After all, it isn't that long ago that publishers asked for papers to be submitted in electronically readable format, instead of in one-sided, double-spaced typewritten form.
@Jiminy Cricket - 7.08 a.m.
I support this very important point which needs to be included in any discussions with the powers that be.
Full pdf (4 pages) at:
http://www.nature.com/nature/journal/v482/n7386/pdf/nature10836.pdf
To Viv Evans,
A large part of the problem is that even if you can read the source code, even if the code is written up to any constructable standard, it is still largely unintelligible to even the most astute and weathered reader no matter what or how long the reader's experience might be. There may be very obvious errors: those can be easily caught. But the influence of even the most obvious error on the final result is almost always impossible to evaluate by mere inspection. I applaud the publishing of source code, but the publishing and sharing of source code, while it certainly implies a level of trust and trust-worthiness, does not ensure correcness, nor does it exclude the possibility of duplicity.
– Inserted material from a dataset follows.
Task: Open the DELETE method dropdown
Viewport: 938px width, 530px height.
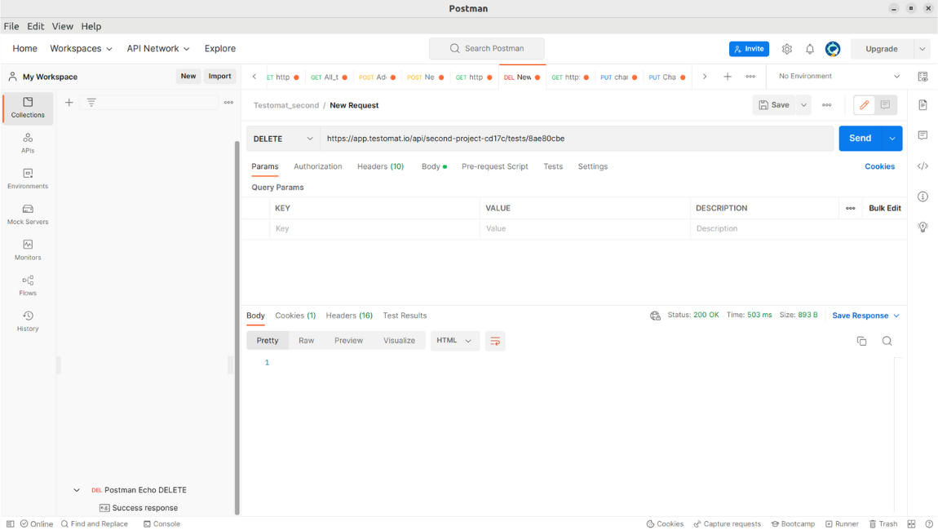Action: pyautogui.click(x=283, y=139)
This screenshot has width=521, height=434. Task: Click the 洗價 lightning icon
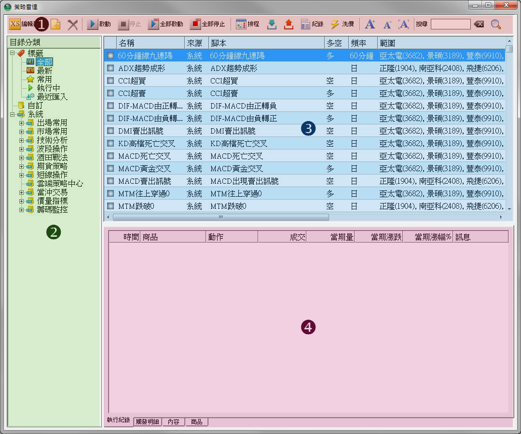coord(335,24)
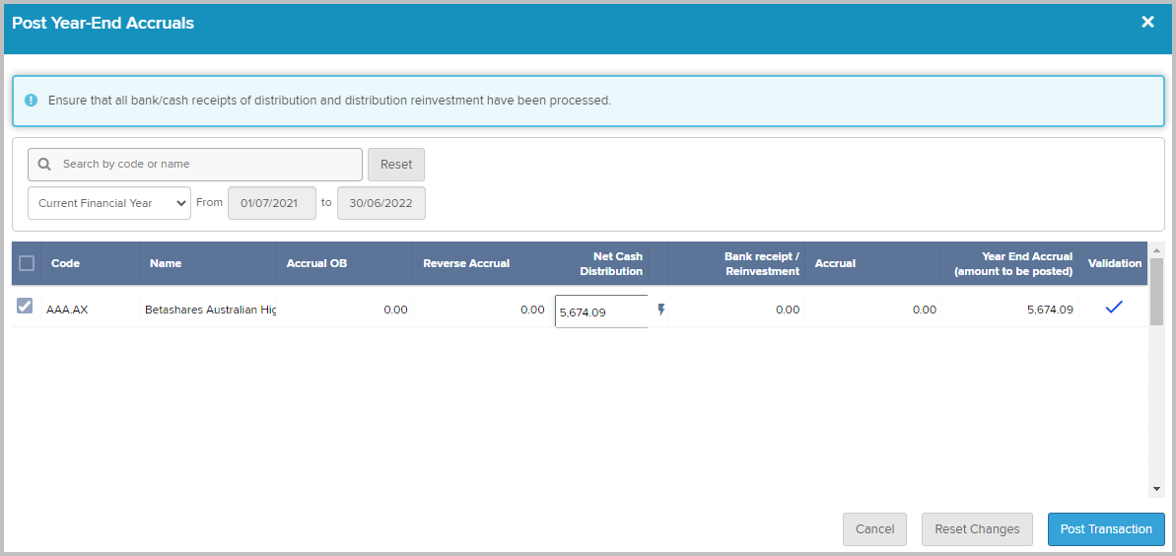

The publishing of source code does not ensure correctness, but it does add to tracability, and therefore accountability. A comment or two, with a date, where code is fixed would be even more illuminating!
@Pluck
I think you're dead right.
The issue of publishing the code is, I think - as you say = an indicator of trust.
It does not guarantee for instance that the code which acted on the data to produce the proffered results is indeed the published code for instance... something I've seen happen with "out of version synch" executables by accident.
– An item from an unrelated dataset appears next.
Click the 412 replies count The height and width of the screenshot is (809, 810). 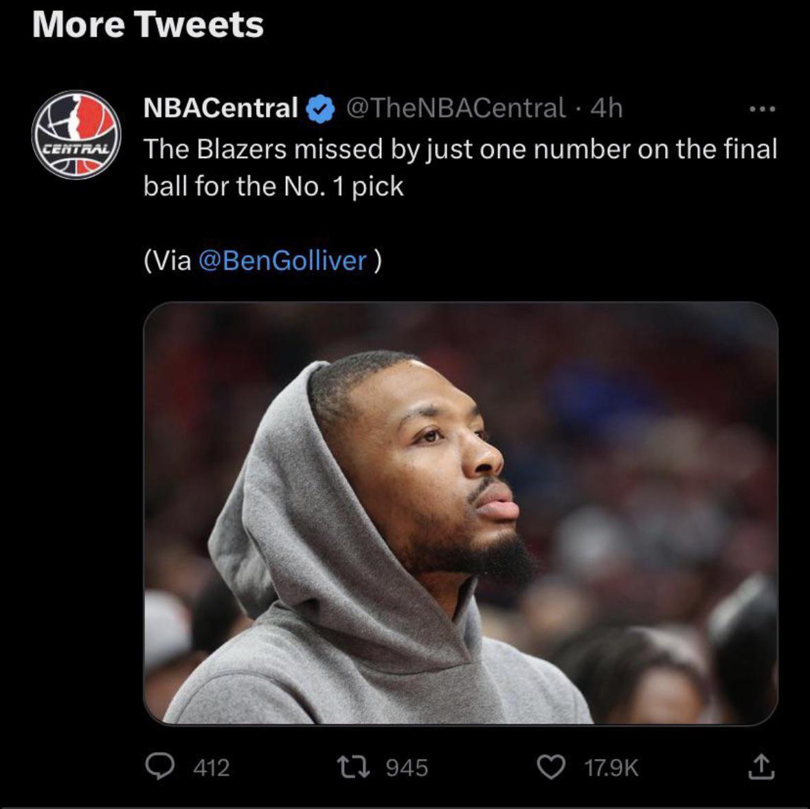pyautogui.click(x=211, y=767)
There is the whole principle of being able to reproduce identical results from the same data. I do wonder at the Met Office's insistence that they'll get better answers with bigger, more expensive computers....
I have long felt that where "computer errors" are concerned - certainly in the commercial world - that software is nowadays pivotal in the commissioning of misdeeds and is, by and large - ignored by those whose job it is to police corporate behaviour. I am aware of a comprehensive campaign of fraudulent billing by a UK utility for instance - that never made it to the public space. Software makes these things all too easy to perpetrate and also reduces the risk to the perpetrators by minimising the numbers of folk with direct involvement.
Technically, I think the concept of public code repositories is a potential avenue worth investigating.
If I WANTED to hide something I could.
From using "libraries" which are copyrighted to "others".
I can generate code on the fly.
I can reference data in a database to which it would be impractical to disseminate.
Cheating ain't difficult.
This is all about trust. The only self-propelling trust model that has been proven to work is Open Source because you only need to work with people you trust.
This Blog is an example of Open Communication. BH needs us as much as we need him. This blog prospers through trust.
Darrell (if you are reading):
I have examined the more specific issue of code and metadata availability at Nature, very much arising from issues put forward here:
[1] The code of Nature: Making authors part with their programs, and
[2] Data availability and consequences in cancer and climate science, and
[3] Data availability in climate science: the case of Jones et al 1990 and Nature
Best
Just wait until they start linking Climate models to models of Global Economics!!!!
How many lines of code are there in the average GCM - a million, or at least a few hundred thousand I would guess.
As for the paper under discussion here, it is an excellent way forward, and who could argue against it? Well I think we know, with a high degree of certainty, the answer to that, as others have said more eloquently above.
I still remain more worried about Garbage in - Garbage out.